*TASK STATEMENT*: A complete answer lists every line of the entries below where the string "dimensions" appears.

*RECORD EXTRACTS*:
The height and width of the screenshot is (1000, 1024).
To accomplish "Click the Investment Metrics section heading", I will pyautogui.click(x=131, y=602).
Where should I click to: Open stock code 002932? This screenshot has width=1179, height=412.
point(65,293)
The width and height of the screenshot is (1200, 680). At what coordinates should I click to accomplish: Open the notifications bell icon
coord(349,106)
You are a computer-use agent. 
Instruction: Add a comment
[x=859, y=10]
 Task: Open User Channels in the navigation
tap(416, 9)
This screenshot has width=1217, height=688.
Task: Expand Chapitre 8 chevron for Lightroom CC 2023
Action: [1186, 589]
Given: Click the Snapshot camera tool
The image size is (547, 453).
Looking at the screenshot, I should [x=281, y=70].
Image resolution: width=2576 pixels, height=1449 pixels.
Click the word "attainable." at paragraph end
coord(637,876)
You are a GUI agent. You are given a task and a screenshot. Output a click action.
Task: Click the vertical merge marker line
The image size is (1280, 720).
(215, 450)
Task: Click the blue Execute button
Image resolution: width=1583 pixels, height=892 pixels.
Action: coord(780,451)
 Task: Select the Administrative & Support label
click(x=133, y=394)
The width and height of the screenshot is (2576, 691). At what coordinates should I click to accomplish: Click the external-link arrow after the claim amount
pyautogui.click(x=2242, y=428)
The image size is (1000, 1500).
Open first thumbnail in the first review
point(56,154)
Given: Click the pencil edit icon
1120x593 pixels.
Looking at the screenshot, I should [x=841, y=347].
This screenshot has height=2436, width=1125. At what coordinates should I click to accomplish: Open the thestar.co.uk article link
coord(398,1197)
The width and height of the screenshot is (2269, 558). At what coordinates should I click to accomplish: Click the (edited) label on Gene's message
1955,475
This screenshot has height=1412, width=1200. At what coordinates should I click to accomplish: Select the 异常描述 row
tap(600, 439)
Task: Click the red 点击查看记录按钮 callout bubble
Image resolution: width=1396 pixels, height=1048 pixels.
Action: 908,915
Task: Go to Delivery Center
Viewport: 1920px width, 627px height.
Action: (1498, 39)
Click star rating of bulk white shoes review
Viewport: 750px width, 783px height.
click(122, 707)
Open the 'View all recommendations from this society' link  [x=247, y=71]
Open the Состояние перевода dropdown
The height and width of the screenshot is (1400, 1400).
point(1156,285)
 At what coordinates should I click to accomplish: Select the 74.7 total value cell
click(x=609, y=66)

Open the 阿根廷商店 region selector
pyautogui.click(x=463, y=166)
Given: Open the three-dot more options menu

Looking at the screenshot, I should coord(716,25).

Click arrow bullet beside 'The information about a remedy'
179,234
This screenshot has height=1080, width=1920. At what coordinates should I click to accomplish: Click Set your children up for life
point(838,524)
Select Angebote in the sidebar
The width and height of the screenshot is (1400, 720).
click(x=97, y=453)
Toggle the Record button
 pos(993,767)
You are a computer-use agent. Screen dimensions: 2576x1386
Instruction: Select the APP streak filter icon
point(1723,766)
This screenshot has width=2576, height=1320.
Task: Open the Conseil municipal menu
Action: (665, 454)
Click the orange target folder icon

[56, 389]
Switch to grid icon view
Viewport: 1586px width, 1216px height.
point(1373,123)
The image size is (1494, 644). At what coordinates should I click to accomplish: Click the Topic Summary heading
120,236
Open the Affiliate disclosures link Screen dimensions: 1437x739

*FINISHED TASK*:
You are a computer-use agent. Screen dimensions: 2576x1386
Open the Affiliate disclosures link Screen dimensions: 1437x739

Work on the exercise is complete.